=== Section Start ===
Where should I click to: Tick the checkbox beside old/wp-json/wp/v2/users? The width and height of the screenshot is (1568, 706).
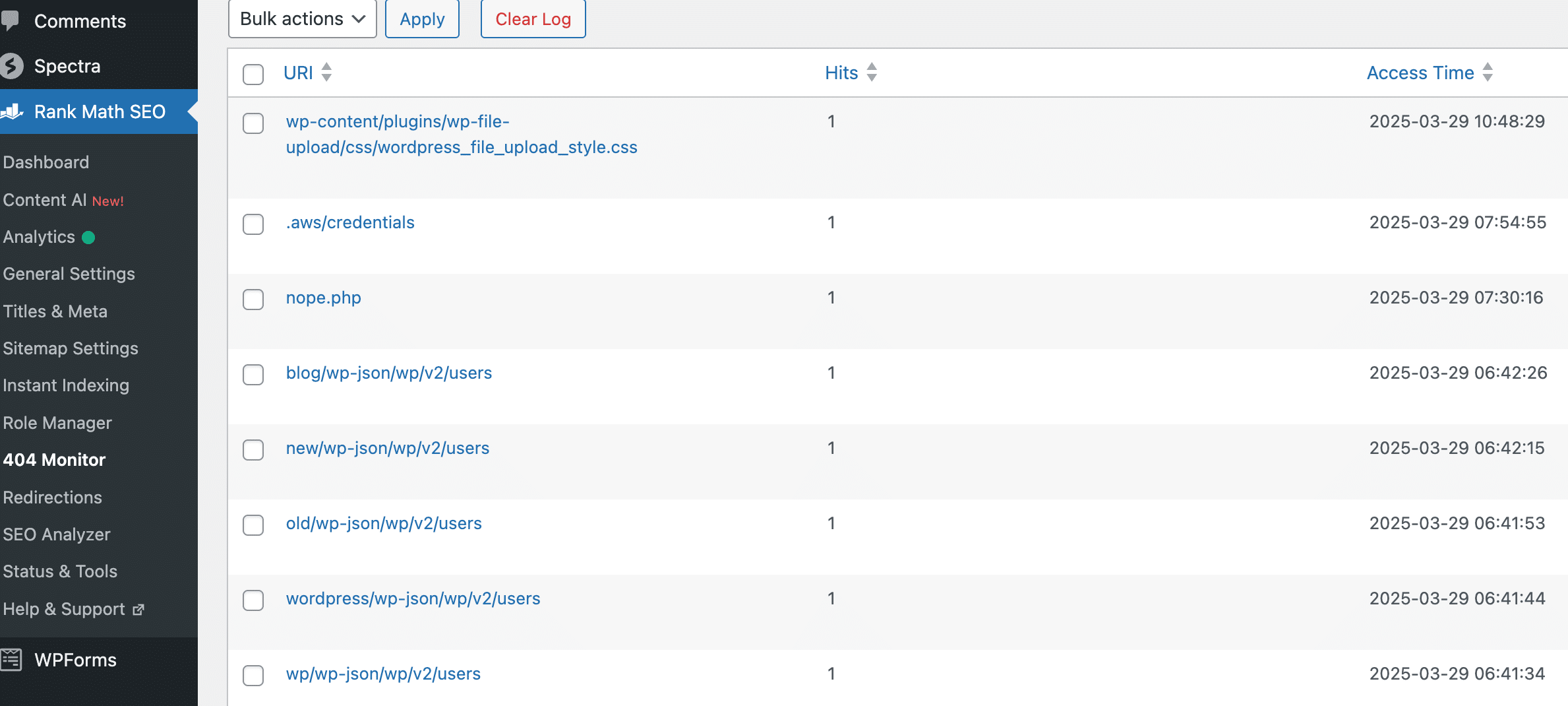tap(253, 525)
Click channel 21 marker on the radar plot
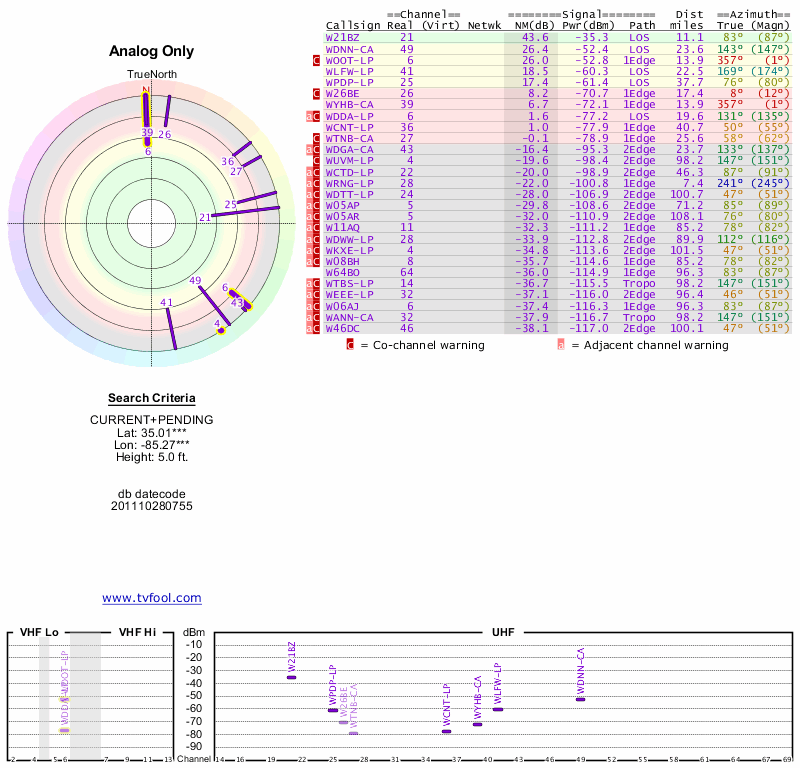This screenshot has height=768, width=800. tap(205, 217)
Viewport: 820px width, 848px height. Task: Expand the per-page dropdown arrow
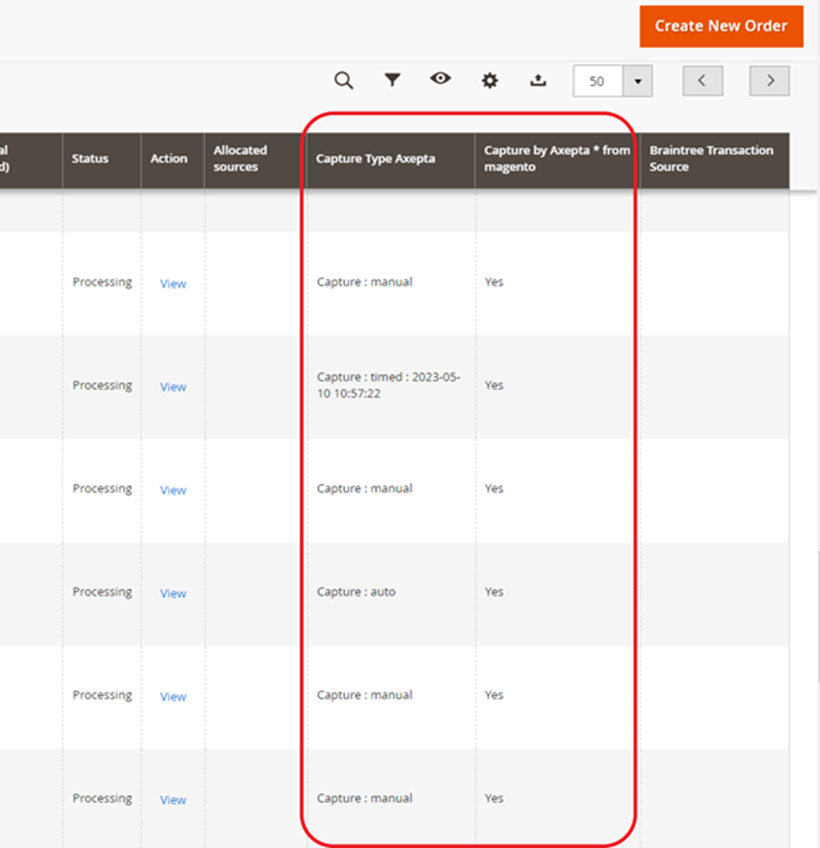638,82
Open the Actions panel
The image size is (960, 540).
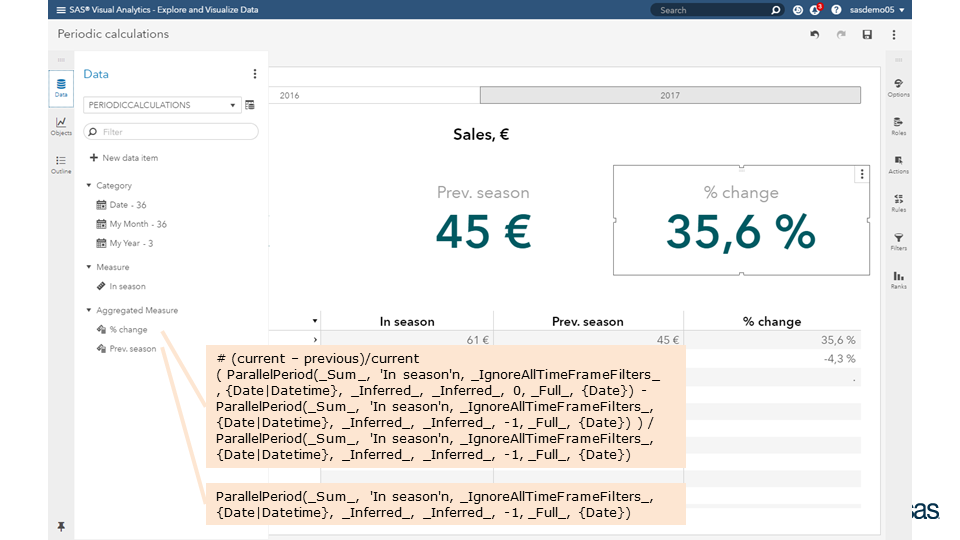(898, 163)
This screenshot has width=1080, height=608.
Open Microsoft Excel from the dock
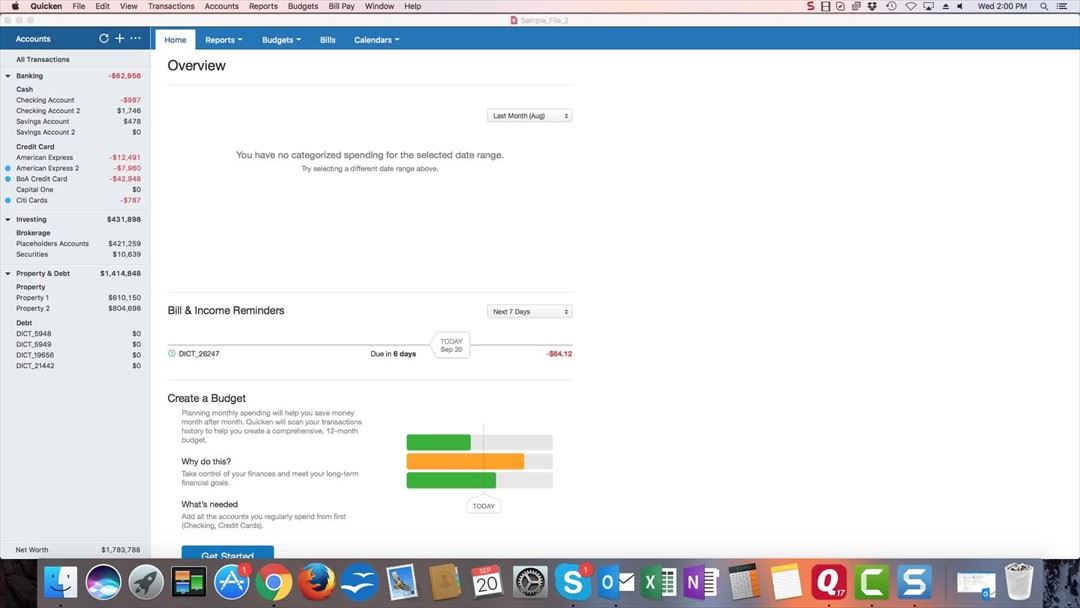pyautogui.click(x=657, y=581)
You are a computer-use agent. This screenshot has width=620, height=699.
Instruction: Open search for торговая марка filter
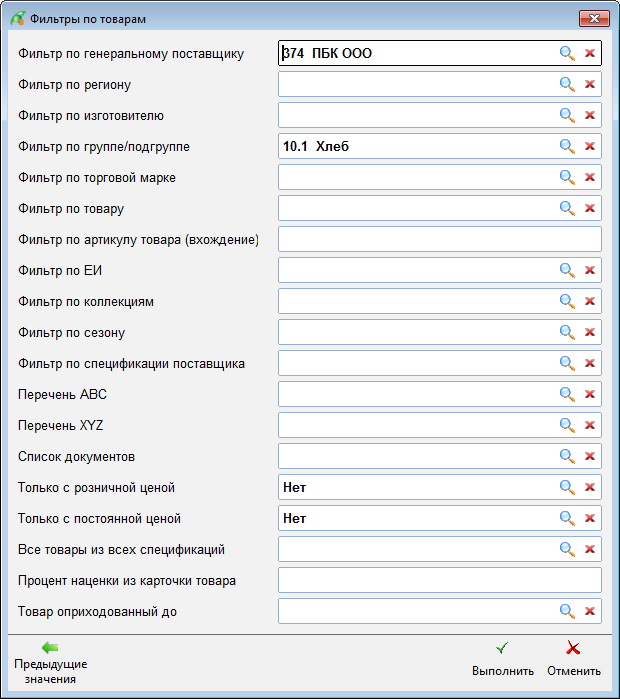pos(567,177)
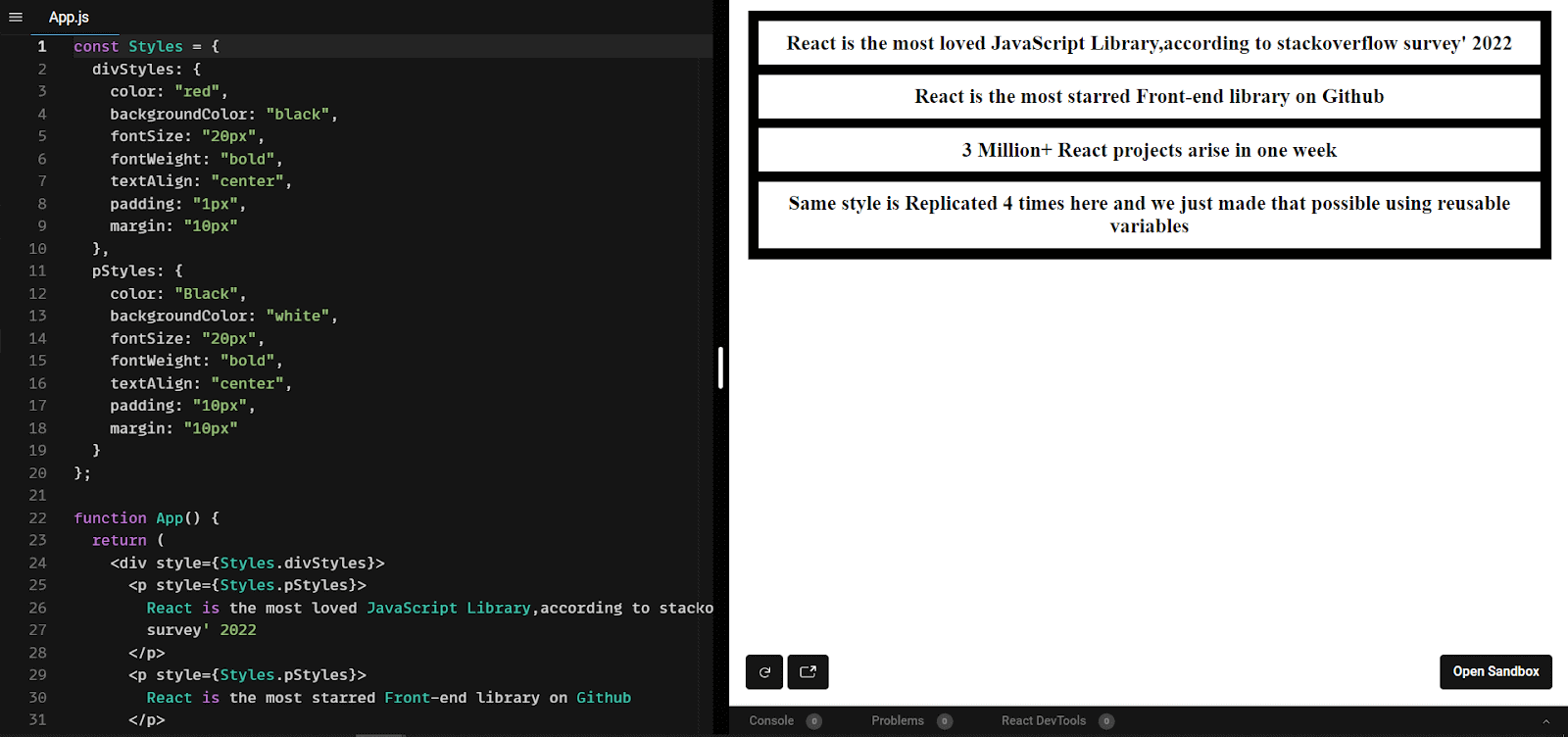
=== Section End ===
▶ [WORK INSTRUCTIONS]
Skip all pictures. Write out only the lines from the one containing "You are a computer-use" to the end of the listing above, inclusive, exactly as given.

▶ [ANSWER]
You are a computer-use agent. This screenshot has width=620, height=699.
Instruction: Open search for торговая марка filter
pos(567,177)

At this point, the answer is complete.